%%

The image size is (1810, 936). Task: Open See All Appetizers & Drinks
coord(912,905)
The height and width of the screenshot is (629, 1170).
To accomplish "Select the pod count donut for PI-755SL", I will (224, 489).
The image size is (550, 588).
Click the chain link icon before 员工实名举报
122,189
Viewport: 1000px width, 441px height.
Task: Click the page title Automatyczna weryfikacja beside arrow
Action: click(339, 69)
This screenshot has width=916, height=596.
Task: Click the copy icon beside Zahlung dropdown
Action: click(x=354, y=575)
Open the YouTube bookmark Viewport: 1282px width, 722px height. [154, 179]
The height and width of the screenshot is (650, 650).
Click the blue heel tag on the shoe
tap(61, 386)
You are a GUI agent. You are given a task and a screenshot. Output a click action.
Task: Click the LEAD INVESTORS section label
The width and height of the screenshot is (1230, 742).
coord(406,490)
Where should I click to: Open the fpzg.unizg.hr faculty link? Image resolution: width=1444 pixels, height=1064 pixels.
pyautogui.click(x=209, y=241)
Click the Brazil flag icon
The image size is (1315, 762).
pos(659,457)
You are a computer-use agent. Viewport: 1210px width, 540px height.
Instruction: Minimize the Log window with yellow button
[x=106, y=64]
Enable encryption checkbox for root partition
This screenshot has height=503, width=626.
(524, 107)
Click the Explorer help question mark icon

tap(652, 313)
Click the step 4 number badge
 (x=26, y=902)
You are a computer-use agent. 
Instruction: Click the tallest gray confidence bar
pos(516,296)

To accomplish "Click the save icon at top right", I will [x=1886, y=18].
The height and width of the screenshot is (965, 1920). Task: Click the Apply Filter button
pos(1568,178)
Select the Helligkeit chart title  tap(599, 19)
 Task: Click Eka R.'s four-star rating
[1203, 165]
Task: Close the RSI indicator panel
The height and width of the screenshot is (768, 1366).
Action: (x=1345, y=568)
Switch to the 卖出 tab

%%

Your task — Lines holding the word "computer" should be copied from the entries above.

Answer —
You are a computer-use agent. Viewport: 1210px width, 540px height.
You are a computer-use agent. 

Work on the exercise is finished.